In lieu of an abstract, here is a brief excerpt of the content:

Reviewed by:
  • Metics and the Athenian Phialai-Inscriptions: A Study in Athenian Epigraphy and Law
  • Edward M. Harris
Elizabeth A. Meyer. Metics and the Athenian Phialai-Inscriptions: A Study in Athenian Epigraphy and Law. Historia Einzelschriften, 208. Stuttgart: Franz Steiner, 2010. Pp. 167. $90.00. ISBN 978-3-515-09331-6.

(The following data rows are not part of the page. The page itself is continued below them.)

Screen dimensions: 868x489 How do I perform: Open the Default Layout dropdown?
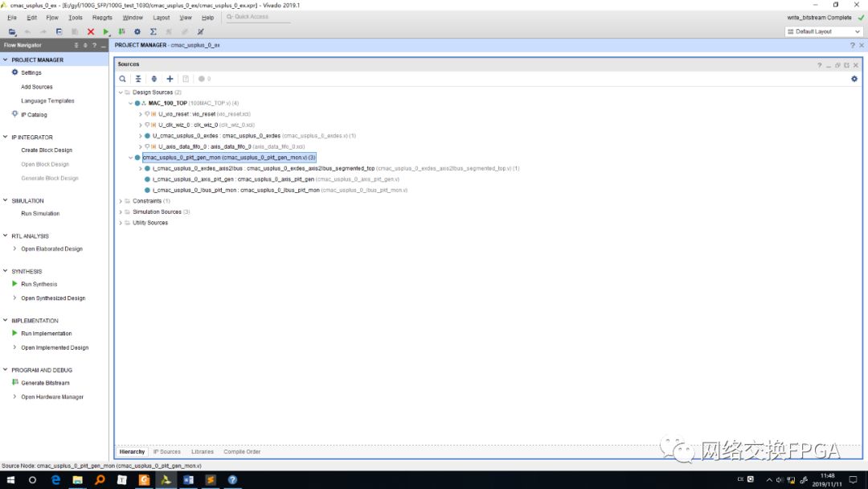822,31
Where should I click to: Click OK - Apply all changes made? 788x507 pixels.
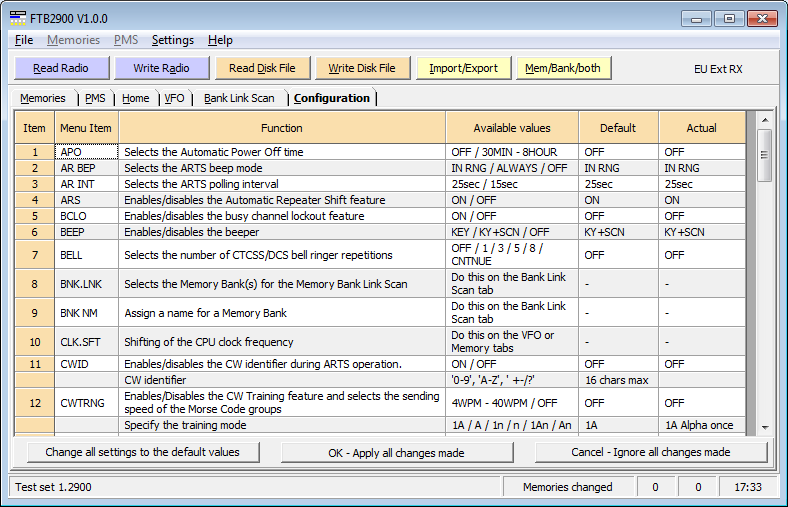(x=396, y=452)
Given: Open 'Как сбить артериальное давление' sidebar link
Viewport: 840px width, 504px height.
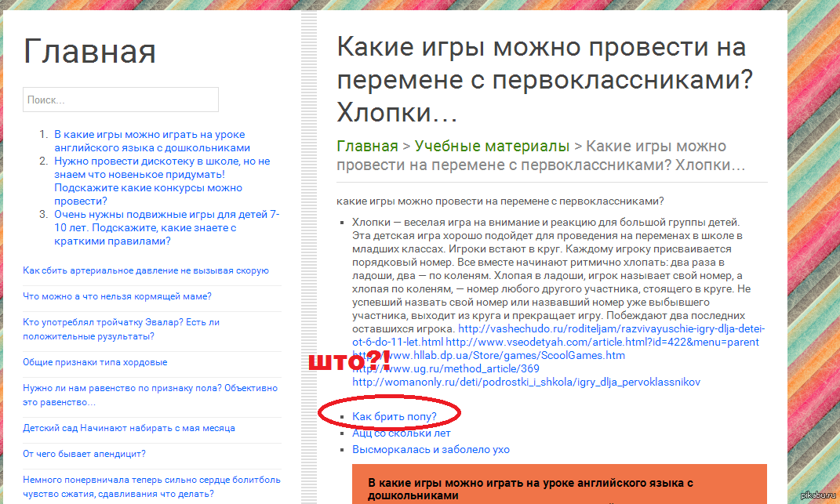Looking at the screenshot, I should (146, 270).
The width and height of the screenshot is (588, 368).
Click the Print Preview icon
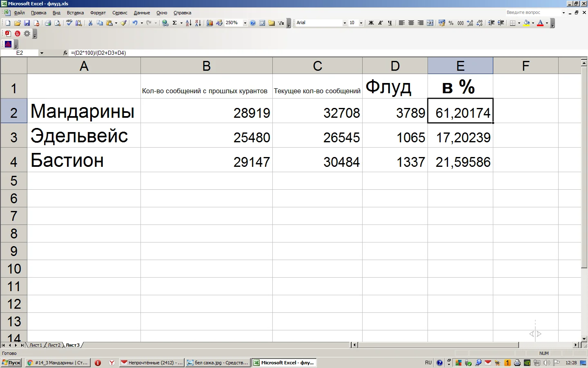pyautogui.click(x=58, y=23)
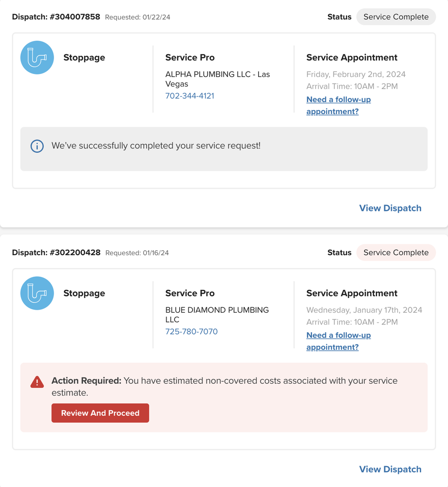Click the Wednesday, January 17th, 2024 appointment date

[x=364, y=310]
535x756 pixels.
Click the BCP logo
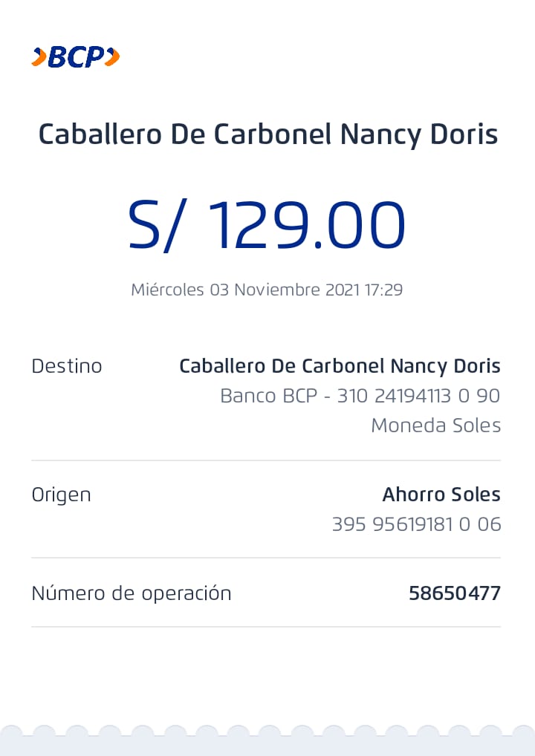pyautogui.click(x=76, y=57)
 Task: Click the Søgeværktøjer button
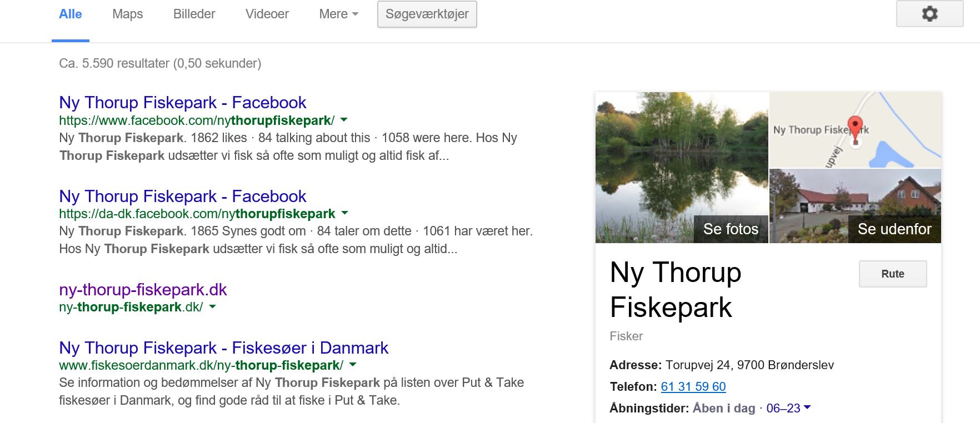click(427, 14)
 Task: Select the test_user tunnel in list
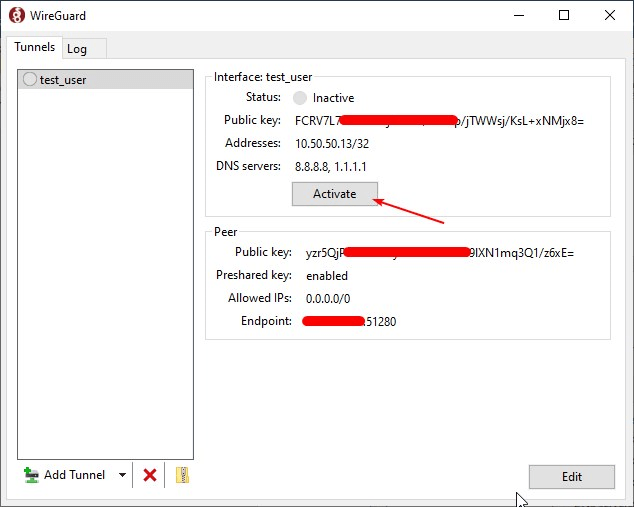63,79
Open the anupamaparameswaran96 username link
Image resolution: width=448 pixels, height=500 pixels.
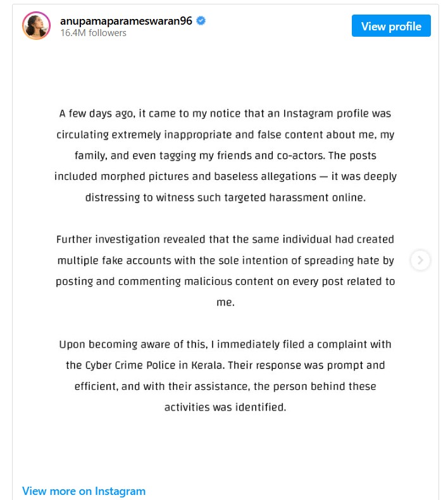point(126,21)
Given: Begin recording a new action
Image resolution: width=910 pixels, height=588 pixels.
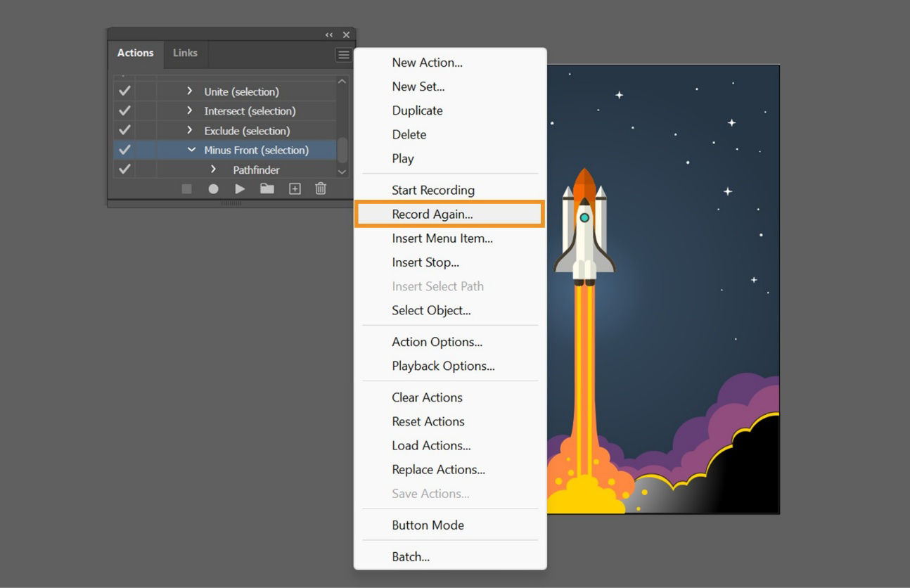Looking at the screenshot, I should click(x=212, y=188).
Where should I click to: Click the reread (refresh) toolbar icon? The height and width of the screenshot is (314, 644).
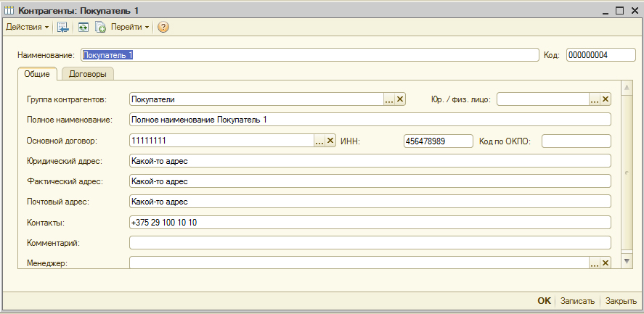click(x=83, y=27)
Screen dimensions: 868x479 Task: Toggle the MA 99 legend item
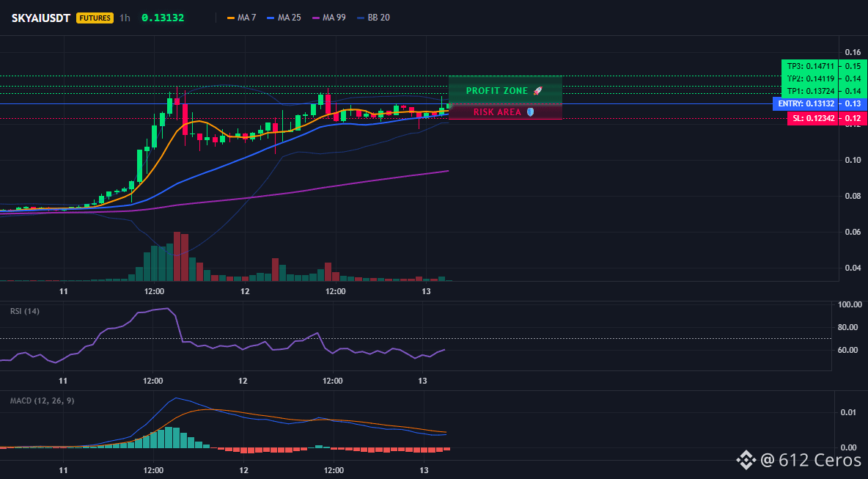coord(329,18)
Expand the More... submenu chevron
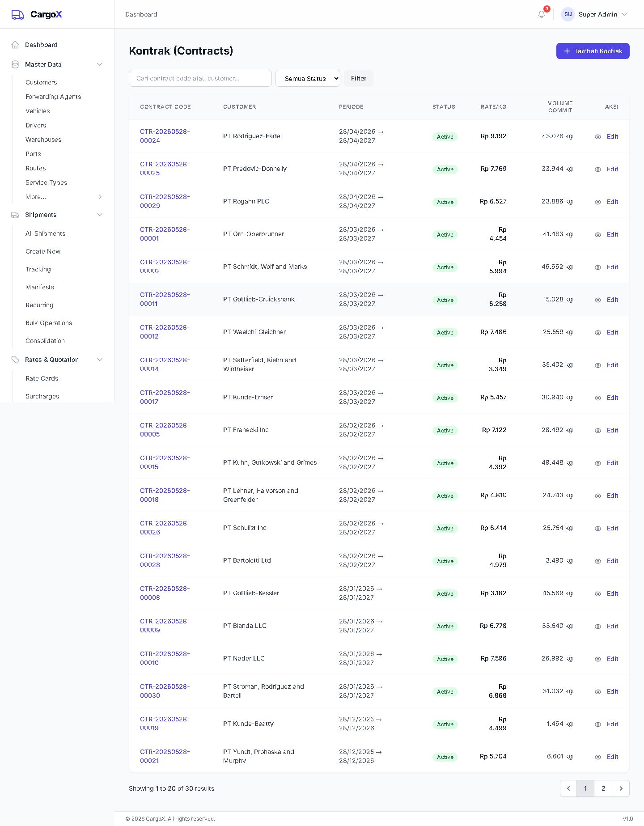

During the nineteenth century several fragments of inscriptions were discovered in Attica, which came to be known as the “Attic Manumissions.” These fragments recorded the dedications of bowls (φιάλαι) by metics who were defendants (ἀπέφυγε) in trials brought by Athenian citizens and in some cases by metics. Until now most scholars have believed that these trials were legal fictions: the accusers were masters who brought a δίκη ἀποστασίου against their slaves as a way of manumitting them or of liberating them from their duties as freedmen. The bowls were dedicated as a kind of tax for the transaction.

In this excellent monograph, Elizabeth Meyer challenges the traditional view of these inscriptions and presents a valuable new edition of the fragments. [End Page 561] Part I begins with a lucid review of previous interpretations from Curtius and Rangabé to E. Cohen and R. Zelnick-Abramovitz. She shows how the traditional views developed by piling one speculation on top of another. She then brings several objections to these views (I have selected what I consider the strongest ones). First, she observes that there were simple and inexpensive methods of manumitting slaves; there was no reason to invent such a cumbersome and costly procedure. Second, if these are manumissions, why do so many occur in the 330s and 320s, the period to which all the fragments are dated? Third, there is no evidence in the sources for such a tax on manumissions. Fourth, the restoration [δίκη ἀπο]στασίου in IG II2 1578, line 2, is hardly compelling (and one might add, the phrase is without parallel in official Athenian documents preserved on stone). Fifth, the view that the trials were designed to release freedmen from duties to their προστάται is also problematic because προστάται had to be citizens, whereas the “defendants” in these fictive trials were sometimes metics. Finally, δίκη ἀποστασίου was a private case, which would have first gone to a public arbitrator; why wasn’t the case settled at this stage instead of going to court, which would have added unnecessary time and expense? Meyer proposes that the trials arose from public prosecutions of metics for failure to pay the metic tax, and that the bowls represented a tithe of 10 percent from the 1,000 drachmas paid by unsuccessful prosecutors. As Meyer admits, her suggestion is speculative, but it has the merit of showing that the traditional interpretation is far from necessary.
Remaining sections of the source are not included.